Bring back program like Si Doel Anak Sekolahan, where the only antagonist was Zaenab’s mom (but would not consider her as evil, just a human being…a saint if compared with current sinetron antagonists). Please produce more quality programs like Rumah Masa Depan, Losmen (hey…I’m reminiscing here) and Jendela Rumah Kita…even ACI.”
My point exactly.
Or more to the point…
On hearing the news of W.S. Rendra’s death ( a tragic loss but a joy that he lived) I came across a review written by Mike Heald of Harry Aveling’s book Secrets Need Words: Indonesian Poetry, 1966-1998, Center for International Studies, Ohio University: Ohio, 2001
Heald writes:
…In the same week, an article appeared in The Age newspaper written by Wahid, entitled “How to counter Islamic extremism”, a topic, of course, very much on people’s minds after the events of September 11th. Wahid’s argument was that many students from Muslim nations who study overseas do not receive a broadly-based liberal education, focusing only on vocational areas such as engineering and the sciences. He argued that, as a result of this narrow education, many of the students lack the intellectual subtlety and capacity to interpret their religion in any but a simplistic, literalistic way, unmindful of cultural change and nuance:
Because they [the students]have not been trained in the rich disciplines of Islamic scholarship, they tend to bring to their reflection on their faith the same sort of simple modelling and formulistic thinking that they have learned as students of engineering or other applied sciences. Students studying liberal arts are rather better served when it comes times [sic] to reflect on the place of Islam in the modern world.
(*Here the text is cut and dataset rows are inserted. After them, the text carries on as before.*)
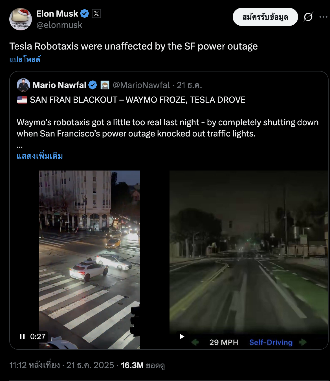
Task: Click the Grok slashed-circle icon
Action: click(308, 17)
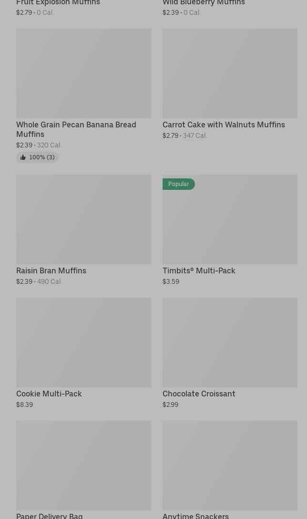The image size is (307, 519).
Task: Click the thumbs-up rating icon
Action: pos(23,157)
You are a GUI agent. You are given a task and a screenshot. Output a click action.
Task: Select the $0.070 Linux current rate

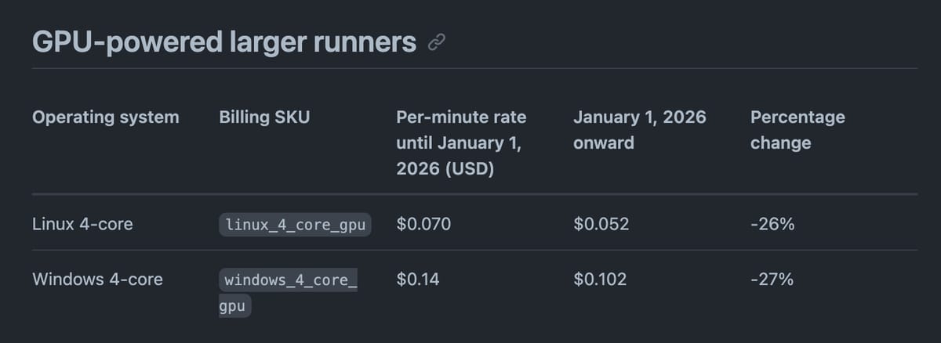coord(423,224)
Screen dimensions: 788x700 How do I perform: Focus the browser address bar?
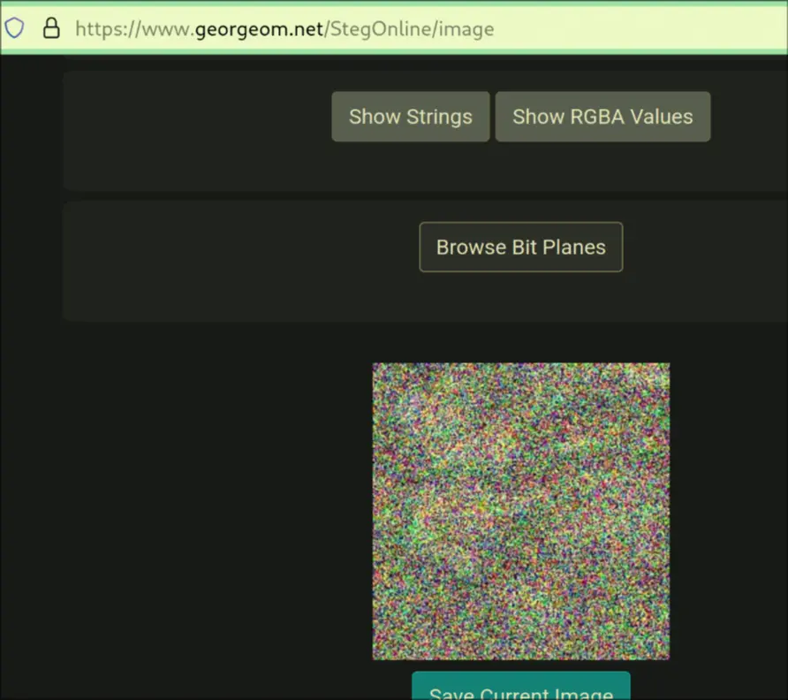tap(618, 28)
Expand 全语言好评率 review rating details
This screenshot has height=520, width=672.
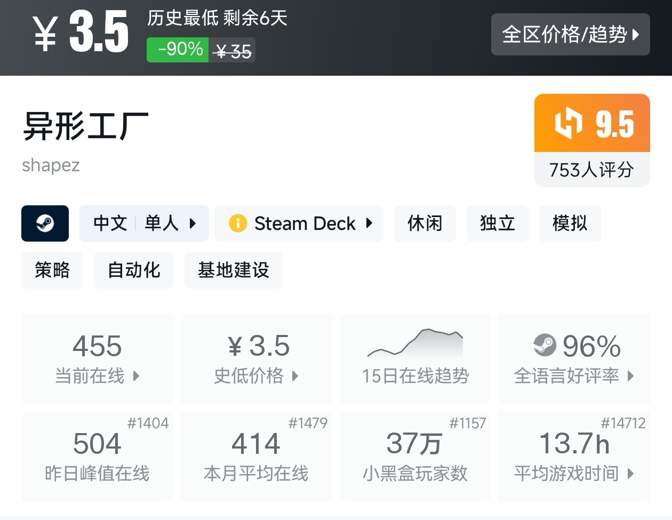[631, 376]
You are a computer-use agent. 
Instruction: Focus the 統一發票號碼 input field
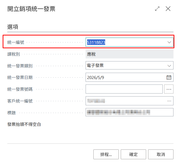(124, 89)
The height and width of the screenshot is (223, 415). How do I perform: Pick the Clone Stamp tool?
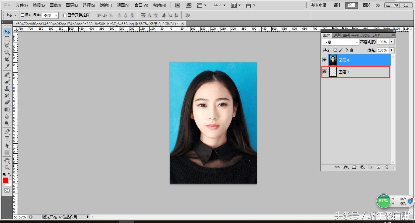7,88
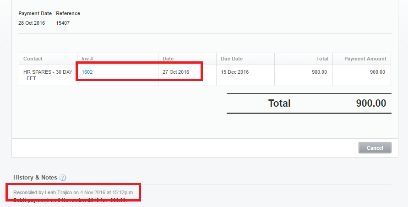
Task: Select the 15 Dec 2016 due date cell
Action: click(234, 72)
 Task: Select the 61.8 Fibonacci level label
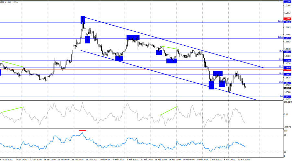281,59

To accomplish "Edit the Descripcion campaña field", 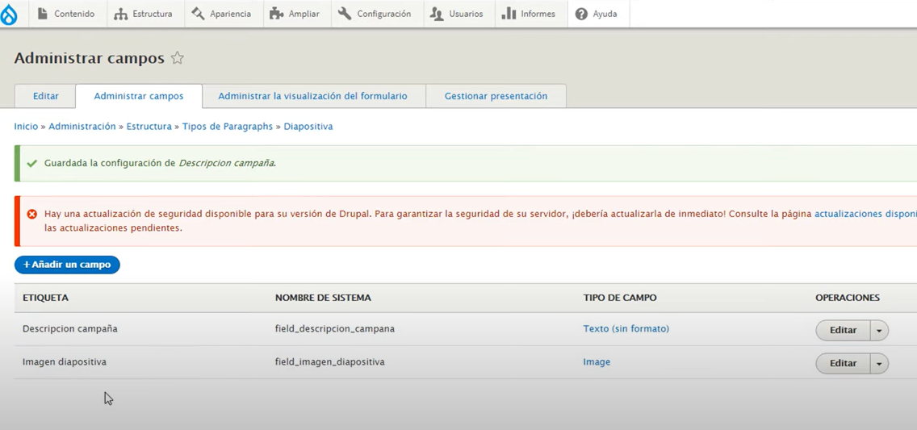I will (x=843, y=330).
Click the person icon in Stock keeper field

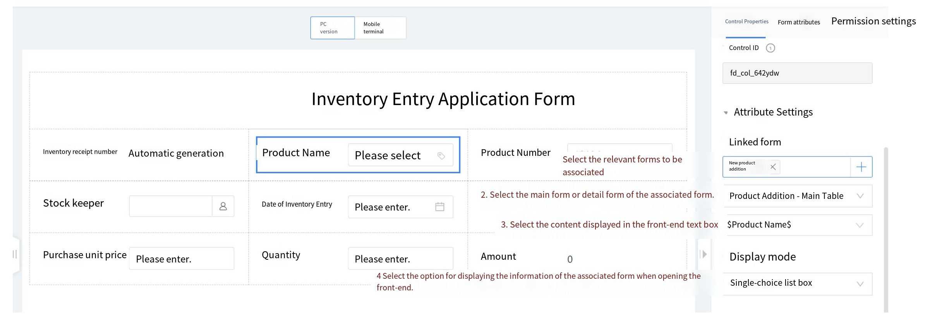(223, 206)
I read Wahid’s article with an interest fueled, in part, by my own professional role within the teaching program responsible for this journal, the Foundation Studies Program of Trinity College, Melbourne University. The wisdom of including humanities subjects, such as Literature, Drama and History of Ideas, as compulsory elements of our Core Curriculum, is periodically questioned, from the position that a functional competence for one’s vocation is all the formal education that a young person needs. The error of this way of thinking, and the very real connection between suicide bombers and intellectual training, is made very clear by Wahid. Intellectual subtlety, a capacity to deal with ambiguity, metaphor and cultural relativity, are by no means disposable, abstract or decorative educational objectives: they are indeed ‘foundational’, and they lead to certain kinds of behavior which are highly preferable to anyone who values an open and tolerant society. The Core Curriculum of Foundation Studies at Trinity guarantees, for example, that students encounter, and reflect upon, poetry. And poetry, as this anthology Secrets Need Words again confirms, entails a grappling with the subtleties of human experience: so that, through Harry Aveling’s translations, we encounter the ambiguities, the passions, the uncertainties and, in general, the inner life of Indonesians in the Suharto years. After reading such a collection, we can no longer believe in simplistic, or strategically distorted conceptions of contemporary Indonesia: they are dispelled.”
Let us hope so.
Rendra’s death reminds us that there is more than sheer spectacle in life.
This is my poem.
An emergency appeal.
What is the meaning of art,
If divorced from the world of suffering.
What is the meaning of thought,
If separated from the troubles of life.